O multilinguismo europeu gerou um novo ramo cultural, profissional e económico da maior importância, que ocupa milhares de pessoas, com competência, dedicação, saber, curiosidade e entusiasmo. Surgem as combinações mais improváveis de português, checo e grego, ou francês, finlandês e lituano. Tudo isso não é um passivo, mas um extraordinário activo europeu. Não é um fardo, mas riqueza extraordinária. É um capital, uma ginástica, um talento, uma aptidão dos europeus que nos habilita também a conhecer e dominar outras grandes línguas mundiais.
Claro que devemos apetrechar-nos cada vez mais em línguas estrangeiras. A modernidade é multilingue. Sustento, há muito, que os nossos sistemas de ensino devem rever o chamado «objectivo de Barcelona», subindo a meta para sermos fluentes na língua oficial e mais três línguas, em vez de apenas duas — pasmo com a Europa do século XXI ter o mesmo objectivo que a Educação Nacional de Salazar, há cinquenta anos, quando fui para a escola. Ou, olhando o lugar que a China e os chineses terão no futuro do mundo, defendo uma política portuguesa de incremento da aprendizagem da língua chinesa — se formos os europeus com mais falantes de chinês, que poderosa ferramenta económica, profissional e concorrencial isso será!
Mas saber isto não significa abdicar de direitos próprios, nem ser cúmplice de um quadro de discriminação. Não é aceitar regimes de desconstrução europeia, que abusam da cooperação reforçada para uma “Europa a retalho”. Muito menos significa renunciar ao estatuto de língua mundial do português e torpedeá-lo no seu continente de origem: a Europa.
Moderno é Lula discursar em português na Cimeira do Clima em Copenhaga. Moderno é Mourinho exibir orgulho ao receber em português o seu título mundial. Saloios, ultrapassados, são os «portugueses não-praticantes» que se inferiorizam e nos empurram para a irrelevância.
A passagem da patente europeia para a patente unitária com apenas três línguas (inglês, francês e alemão) tem sido uma longa sucessão de manobras, truques e malabarismos. Falando de inovação, como podemos alienar o potencial de inovação do português científico e tecnológico que é assegurado pela tradução das patentes? Falando de competitividade, como golpeamos a nossa competitividade empresarial?

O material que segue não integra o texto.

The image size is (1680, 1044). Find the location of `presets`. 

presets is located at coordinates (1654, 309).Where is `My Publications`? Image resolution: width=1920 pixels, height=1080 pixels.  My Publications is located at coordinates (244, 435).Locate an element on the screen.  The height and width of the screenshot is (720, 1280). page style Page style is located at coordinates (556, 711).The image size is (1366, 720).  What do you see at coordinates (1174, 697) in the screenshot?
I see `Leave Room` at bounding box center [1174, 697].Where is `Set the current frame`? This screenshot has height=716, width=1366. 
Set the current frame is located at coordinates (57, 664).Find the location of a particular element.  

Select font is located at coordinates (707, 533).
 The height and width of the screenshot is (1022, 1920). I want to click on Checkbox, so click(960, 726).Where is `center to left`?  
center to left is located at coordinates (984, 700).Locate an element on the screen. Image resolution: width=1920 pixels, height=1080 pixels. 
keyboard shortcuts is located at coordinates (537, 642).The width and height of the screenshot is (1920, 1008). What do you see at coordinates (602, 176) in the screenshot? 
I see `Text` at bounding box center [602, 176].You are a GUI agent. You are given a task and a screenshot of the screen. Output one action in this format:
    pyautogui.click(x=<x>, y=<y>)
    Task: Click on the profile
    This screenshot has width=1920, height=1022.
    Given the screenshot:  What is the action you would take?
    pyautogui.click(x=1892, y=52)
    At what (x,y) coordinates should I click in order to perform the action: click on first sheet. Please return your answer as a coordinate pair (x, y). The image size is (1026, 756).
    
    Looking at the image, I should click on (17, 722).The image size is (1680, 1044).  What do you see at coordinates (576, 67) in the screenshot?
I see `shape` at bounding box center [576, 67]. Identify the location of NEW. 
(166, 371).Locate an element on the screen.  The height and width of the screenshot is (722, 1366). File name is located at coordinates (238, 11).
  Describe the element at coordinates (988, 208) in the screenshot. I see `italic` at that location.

Na crise actual, é essencial que, no momento de decidir e votar, aquela concreta responsabilidade individual seja sentida por cada deputado e deputada — e, em Bruxelas, por cada governante e diplomata.
Olhemos, cara a cara, olhos nos olhos, cada um, cada uma, daqueles tradutores, que estaremos a honrar — ou a mandar para a fila do desemprego. As nossas decisões têm consequências.